Whether reaction time can be shortened toward 70 min without yield loss, since this would improve throughput.
Broad exploration of regions outside the identified optimum is no longer useful.
What this version does well:
It directs the search without restricting it. The "Current focus" block names the practical questions the chemist still cares about (cost, throughput) so the AI can propose variations that are useful, not just numerically optimal.
It explicitly says broad exploration is no longer useful. Late-run, telling the AI to stop hunting in regions the data has ruled out keeps the remaining iteration budget focused.
Takeaways from This Case Study
The chemistry framing barely changes across versions. The mechanistic description of each variable is what it is; the underlying reaction doesn't shift just because new data arrived. Stable content should stay stable.
The hypothesis layer changes a lot. The original intuition about "moderate temperature" was partially wrong — and removing it from the context was the right move once the data had spoken. Intuitions that don't survive contact with the data should not survive in the expert context either.
The "Current focus" block is where steering lives. It gives you a single section to revise as the optimization progresses, without disturbing the foundation. Treat it as the diff between what the AI knows and what you'd like it to do next.

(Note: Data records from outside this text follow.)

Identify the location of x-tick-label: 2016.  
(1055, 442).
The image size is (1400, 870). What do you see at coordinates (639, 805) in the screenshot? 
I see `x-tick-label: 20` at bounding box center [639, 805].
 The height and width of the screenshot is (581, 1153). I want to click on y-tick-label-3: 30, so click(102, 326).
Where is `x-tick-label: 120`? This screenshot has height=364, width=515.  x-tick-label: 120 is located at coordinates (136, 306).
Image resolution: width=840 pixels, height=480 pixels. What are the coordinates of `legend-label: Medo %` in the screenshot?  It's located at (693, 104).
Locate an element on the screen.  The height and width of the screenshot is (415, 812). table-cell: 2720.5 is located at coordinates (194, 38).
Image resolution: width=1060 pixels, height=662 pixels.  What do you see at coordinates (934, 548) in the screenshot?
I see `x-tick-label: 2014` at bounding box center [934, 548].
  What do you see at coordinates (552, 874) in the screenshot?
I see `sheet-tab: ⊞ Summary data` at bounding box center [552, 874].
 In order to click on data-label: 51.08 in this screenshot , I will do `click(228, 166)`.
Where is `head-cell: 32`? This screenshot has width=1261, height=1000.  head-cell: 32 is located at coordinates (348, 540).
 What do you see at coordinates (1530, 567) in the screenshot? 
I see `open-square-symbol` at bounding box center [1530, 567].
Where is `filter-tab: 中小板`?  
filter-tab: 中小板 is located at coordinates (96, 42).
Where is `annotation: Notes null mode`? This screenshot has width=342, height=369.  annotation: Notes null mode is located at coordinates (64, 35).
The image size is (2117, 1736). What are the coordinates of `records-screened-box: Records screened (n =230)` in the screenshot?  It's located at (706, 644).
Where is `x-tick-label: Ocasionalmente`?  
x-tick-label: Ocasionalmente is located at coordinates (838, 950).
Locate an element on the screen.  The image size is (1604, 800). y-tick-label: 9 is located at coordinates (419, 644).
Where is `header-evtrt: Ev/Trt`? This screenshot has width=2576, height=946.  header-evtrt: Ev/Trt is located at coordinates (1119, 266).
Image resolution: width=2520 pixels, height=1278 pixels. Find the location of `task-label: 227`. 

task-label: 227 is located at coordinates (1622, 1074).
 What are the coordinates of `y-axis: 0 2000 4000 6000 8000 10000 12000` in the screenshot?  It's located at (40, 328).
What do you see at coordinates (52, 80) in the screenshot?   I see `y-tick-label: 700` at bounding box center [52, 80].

Honesty about uncertainty is valuable signal. Saying "KOH and Time have not yet shown a clear trend" tells the AI where to spend effort. Hedge-words like "we believe", "we suspect", and "based on related work" let the AI weigh the strength of a claim alongside the data.
This pattern — stable background, revisable hypothesis layer, evolving "Current focus" — works for any single-objective reaction optimization, not just Suzuki couplings. The variables and the chemistry change; the structure of the context does not.